Working together the state of California took a seminal step toward a well regulated, healthy, sustainable, and prosperous cannabis industry.
This breakthrough has opened the door to discussions of an excise tax to be levied on medical cannabis.
If the tax rate is set too high, there is a very real danger that business that pay their taxes will be at a significant disadvantage to those that don’t. Our members generally support an excise tax on medical cannabis. However, we insist that an excise tax be developed in a thoughtful and considerate manner.
We seek the creation of a fair and efficient excise tax for medical cannabis.
2016 policy priorities:
- New state taxes should be limited to no more than 5% in 2016
- New state taxes should be collected from the distributor
- State taxes should be a flat rate tax, not an ad-valorem tax
Cumulative tax Liability.
It is a basic principle of our membership that all tax proposals must be considered cumulatively. Tax proposal should not be analyzed in a vacuum, rather analysis should consider existing sales tax and special local taxes when considering the impact to the business community and patients.

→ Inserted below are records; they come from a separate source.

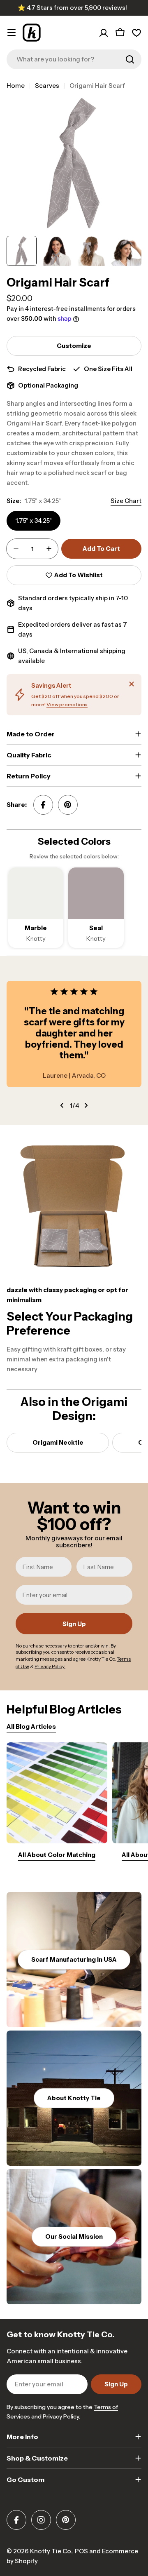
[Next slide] (86, 1105)
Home (16, 85)
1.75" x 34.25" (33, 520)
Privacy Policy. (61, 2416)
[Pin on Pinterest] (68, 805)
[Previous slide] (62, 1105)
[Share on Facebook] (43, 805)
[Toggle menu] (11, 33)
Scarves (47, 85)
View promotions (67, 704)
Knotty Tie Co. (51, 2551)
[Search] (130, 59)
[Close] (131, 684)
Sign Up (74, 1624)
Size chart (126, 501)
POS (81, 2551)
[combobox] (74, 59)
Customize (74, 346)
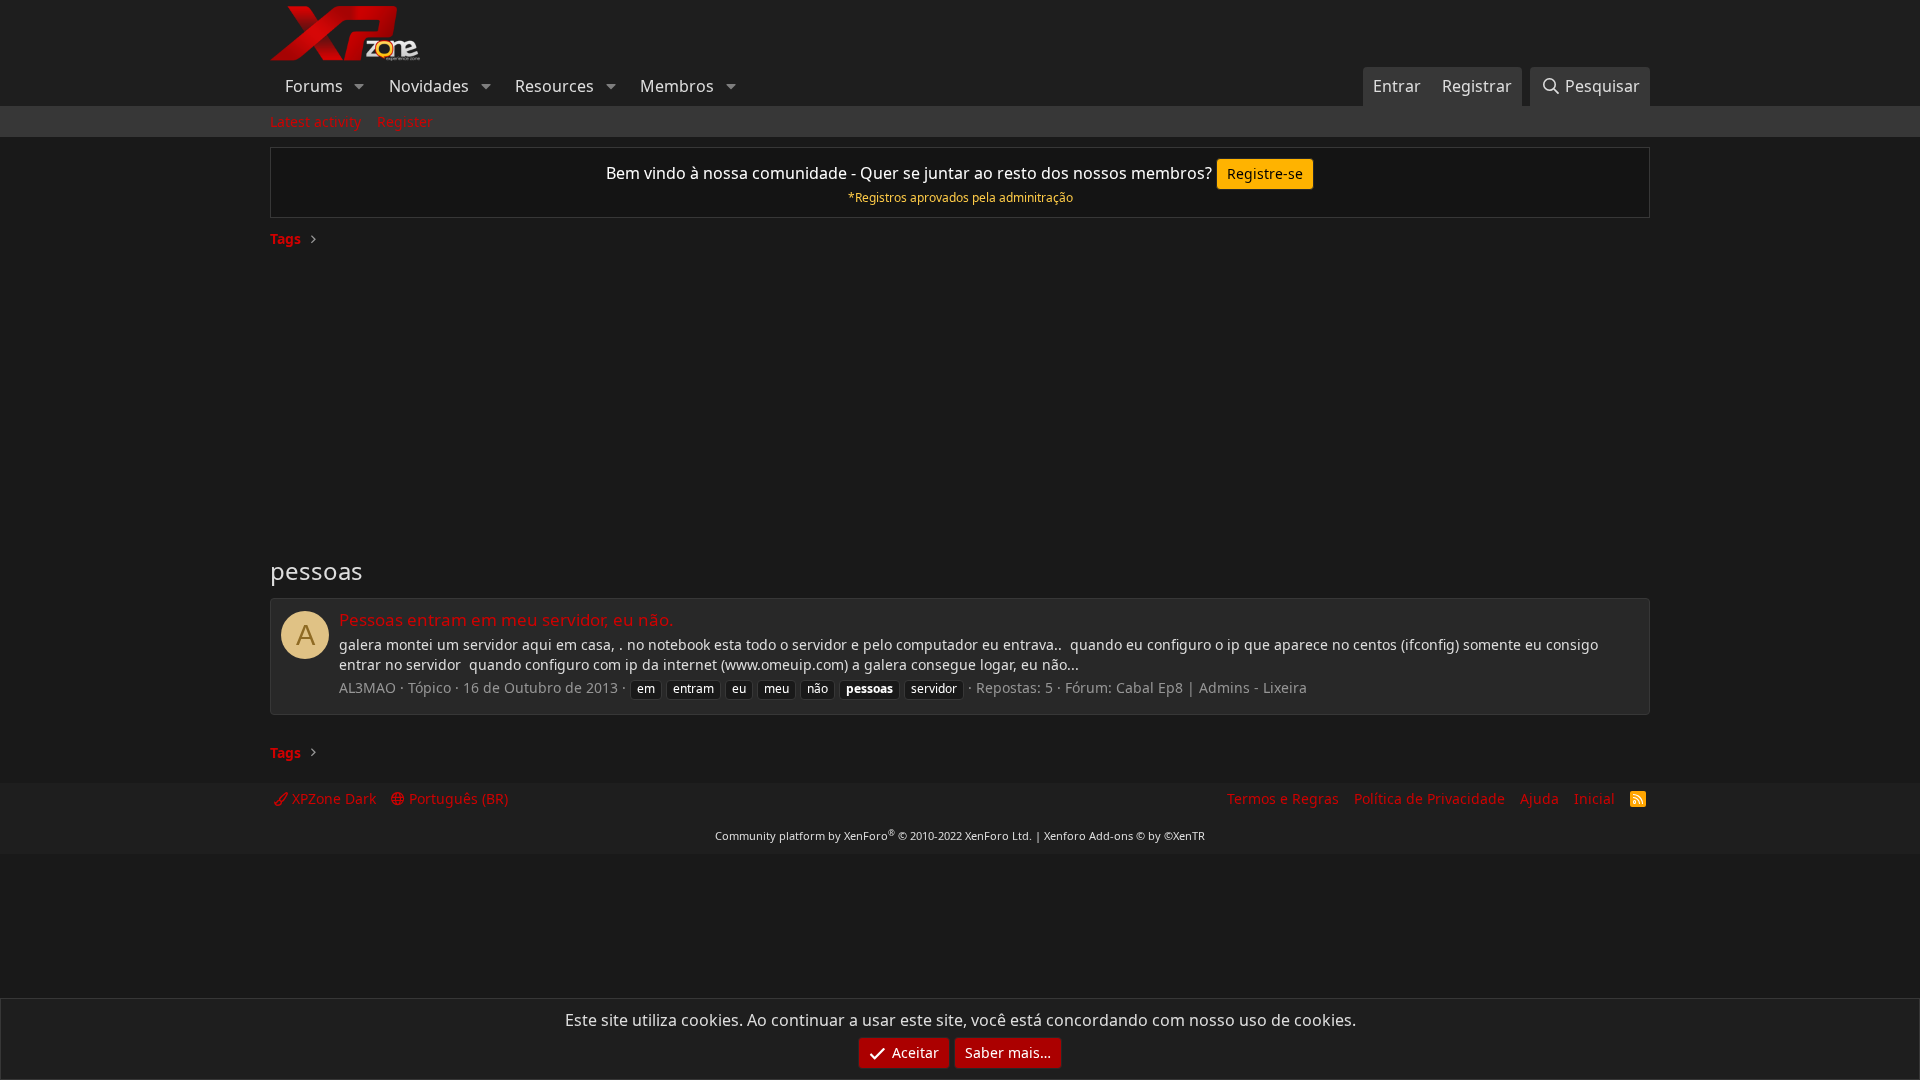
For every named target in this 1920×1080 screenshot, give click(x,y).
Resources (554, 86)
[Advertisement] (960, 394)
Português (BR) (456, 798)
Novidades (429, 86)
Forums (314, 86)
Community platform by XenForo (873, 835)
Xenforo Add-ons (1124, 835)
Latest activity (315, 121)
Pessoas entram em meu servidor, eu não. (506, 619)
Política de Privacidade (1429, 798)
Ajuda (1539, 798)
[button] (359, 86)
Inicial (1594, 798)
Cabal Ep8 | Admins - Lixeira (1211, 687)
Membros (677, 86)
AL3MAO (367, 687)
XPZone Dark (332, 798)
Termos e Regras (1283, 798)
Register (405, 121)
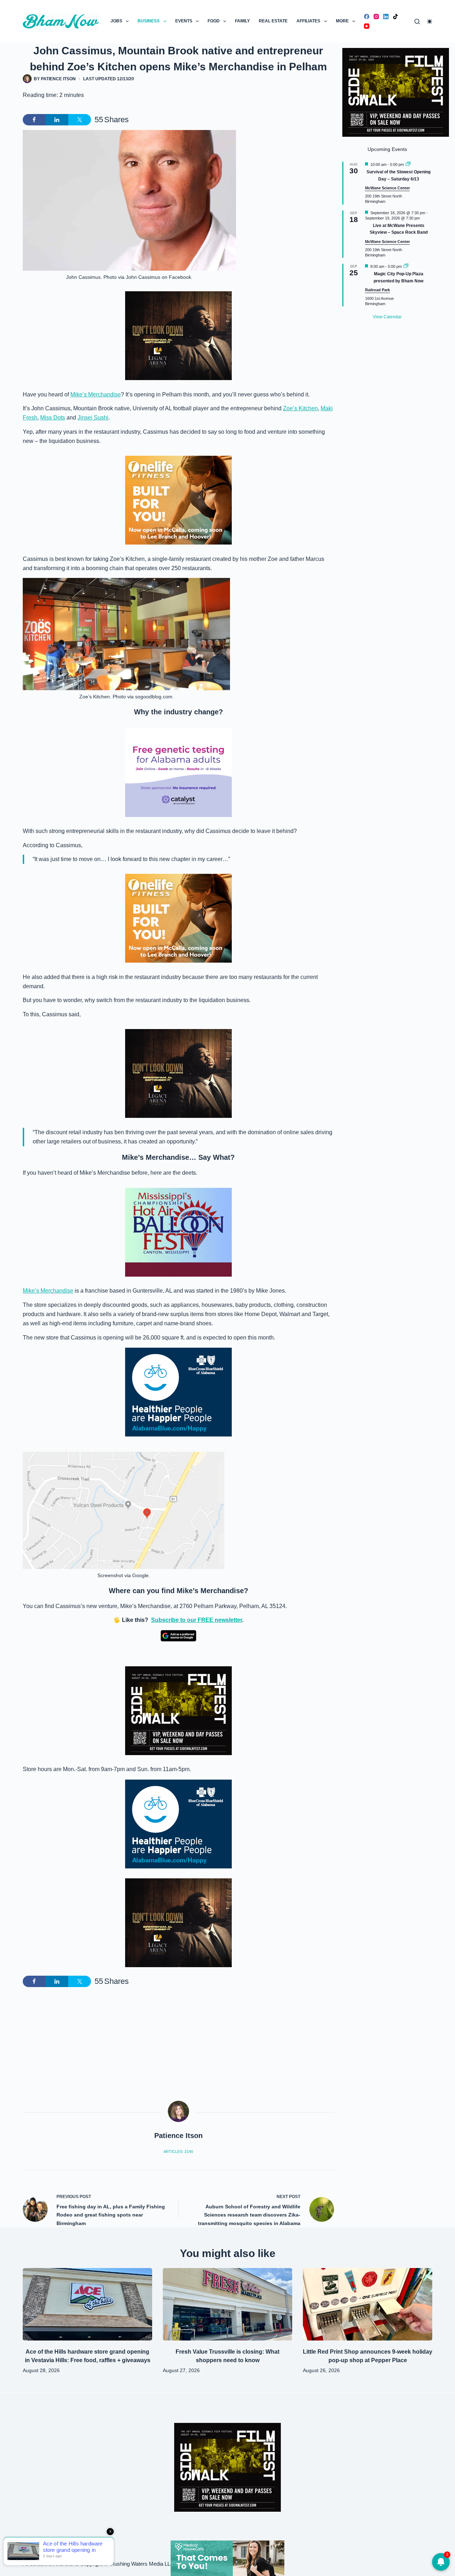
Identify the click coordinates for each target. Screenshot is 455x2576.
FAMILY (242, 20)
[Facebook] (366, 16)
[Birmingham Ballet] (227, 2558)
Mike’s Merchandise (95, 394)
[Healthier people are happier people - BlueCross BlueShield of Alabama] (178, 1392)
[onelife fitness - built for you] (178, 500)
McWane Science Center (387, 188)
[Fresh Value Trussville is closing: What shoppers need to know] (227, 2304)
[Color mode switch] (429, 21)
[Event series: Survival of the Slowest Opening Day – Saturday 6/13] (408, 164)
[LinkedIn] (386, 16)
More (342, 20)
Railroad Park (377, 290)
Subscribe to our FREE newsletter (196, 1620)
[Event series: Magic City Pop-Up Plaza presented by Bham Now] (405, 266)
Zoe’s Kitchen (300, 408)
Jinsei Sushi (92, 418)
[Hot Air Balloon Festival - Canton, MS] (178, 1232)
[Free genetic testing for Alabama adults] (178, 772)
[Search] (417, 21)
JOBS (116, 20)
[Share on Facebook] (34, 119)
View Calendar (387, 316)
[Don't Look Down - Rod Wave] (178, 335)
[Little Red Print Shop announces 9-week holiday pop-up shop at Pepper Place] (367, 2304)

Avoid disrupting implementation.
Given the nature of the transition that the cannabis business community is facing in California, we would prefer to set the tax rate lower and increase over time as the regulated marketplace becomes more stable.
Take A streamlined approach.
The distributor model that the MMRSA is a built on provides an ideal structure for efficient and streamlined collection of taxes. We strongly encourage policy makers to build on this foundation of accountability and transparency. Building on the regulatory framework established will streamline business operations and allow our members to focus on their business.